I don't know that anyone other than those of us intimately involved with the cake really noticed. But I have to admit, if I hadn't been under a time crunch I probably would have had a good sob session. A 50th Anniversary cake is not the one where you want your Buttercream to fail. I asked the BAKED boys what could have gone wrong (I love Facebook!) and they said that usually is the result of overbeating. Which I didn't feel like I had done. So, here's my theory: with the first batch, I let the butter sit out from the beginning of the process to get soft (but still cool). With subsequent batches, I waited until I was partway through the recipe to take the butter out of the fridge, out of concern that it would get too soft. I think what happened was that it was not soft enough, and so had to be beaten for longer to get it to be completely integrated.

Ultimately, I think the entire presentation turned out to be very pretty. And it tasted good, which is what honestly matters the most to me.

The happy couple now:

TGIP Rating--Whiteout Cake--The cake part is definitely a KEEPER. The best white cake I've ever tasted. Moist and delicious. I'll have to try the recipe as a whole, complete with White Chocolate Buttercream, another time.
--Buttercream--I still contend that it's the perfect buttercream. I just need to test my theory so I know what to do to make it perfect EVERY time.
--Chocolate Creme Filling--Also a KEEPER. It was surprisingly delicious.

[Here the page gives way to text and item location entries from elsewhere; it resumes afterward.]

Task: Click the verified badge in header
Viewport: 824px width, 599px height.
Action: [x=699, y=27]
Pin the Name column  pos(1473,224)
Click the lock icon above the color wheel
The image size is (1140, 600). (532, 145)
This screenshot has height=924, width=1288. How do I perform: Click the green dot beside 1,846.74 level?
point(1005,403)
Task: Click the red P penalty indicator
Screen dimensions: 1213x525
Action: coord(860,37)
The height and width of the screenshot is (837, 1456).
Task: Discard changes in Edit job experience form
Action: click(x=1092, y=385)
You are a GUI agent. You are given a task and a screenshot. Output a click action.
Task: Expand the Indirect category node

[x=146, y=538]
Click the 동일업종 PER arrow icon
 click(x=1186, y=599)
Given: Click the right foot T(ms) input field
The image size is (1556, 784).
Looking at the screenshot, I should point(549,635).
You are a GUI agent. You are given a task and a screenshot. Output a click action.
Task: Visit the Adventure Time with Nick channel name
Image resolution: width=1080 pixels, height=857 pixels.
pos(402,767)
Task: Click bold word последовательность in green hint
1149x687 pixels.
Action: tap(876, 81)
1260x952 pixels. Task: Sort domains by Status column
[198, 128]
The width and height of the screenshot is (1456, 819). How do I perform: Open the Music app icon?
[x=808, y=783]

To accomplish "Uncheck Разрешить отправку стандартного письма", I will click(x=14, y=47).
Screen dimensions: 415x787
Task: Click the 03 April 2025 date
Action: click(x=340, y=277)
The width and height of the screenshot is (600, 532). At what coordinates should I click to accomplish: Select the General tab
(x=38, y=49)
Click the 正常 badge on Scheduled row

Next up: I'm going to try to make these cupcakes into a regular 8-inch cake. Just for kicks. And because the Priestess is laid up with a brand new hip replacement. And also (obviously) for St. Patrick's Day.


Pat Catherall said...

It was delicious and fabulous looking - and so picturesque in the corner! Wouldn't have known of any glitches had you not mentioned. I am sure glad #2 son remembered where the cake topper has been squirreled away for 50 years with its bits of frosting from the original cake - haha!. The whole evening unfolded one grand surprise after another...I'll never quite get over it. I love you!

Annie Laurie said...

What a delightful way to celebrate your parents' Golden Anniversary. It was such a treat to read this and see the photos (loved Yoga Girl!), though I think I gained a couple of pounds just reading it. Thanks for the memories!


Elizabeth said...

I for one am glad that you decided to pass up the emotional meltdown Thursday afternoon because it REALLY turned out beautifully. And tasted wonderful! Sure, we could've paid a professional, but it meant more coming from you! I'm sure Mom feels the same!

Bill said...

I finally got to EAT a TGIP project and it was delicious. The cake was gone when I got to it but I had a fill of cup cakes.

Summer said...

It was fabulous!! I really liked the white cake too! Not dry and bland like most other homemade white cakes and not yucky like the cake mixes. Thanks so much for doing the cake!!
So, could you secretly send me the recipe? Pretty please with a cherry on top?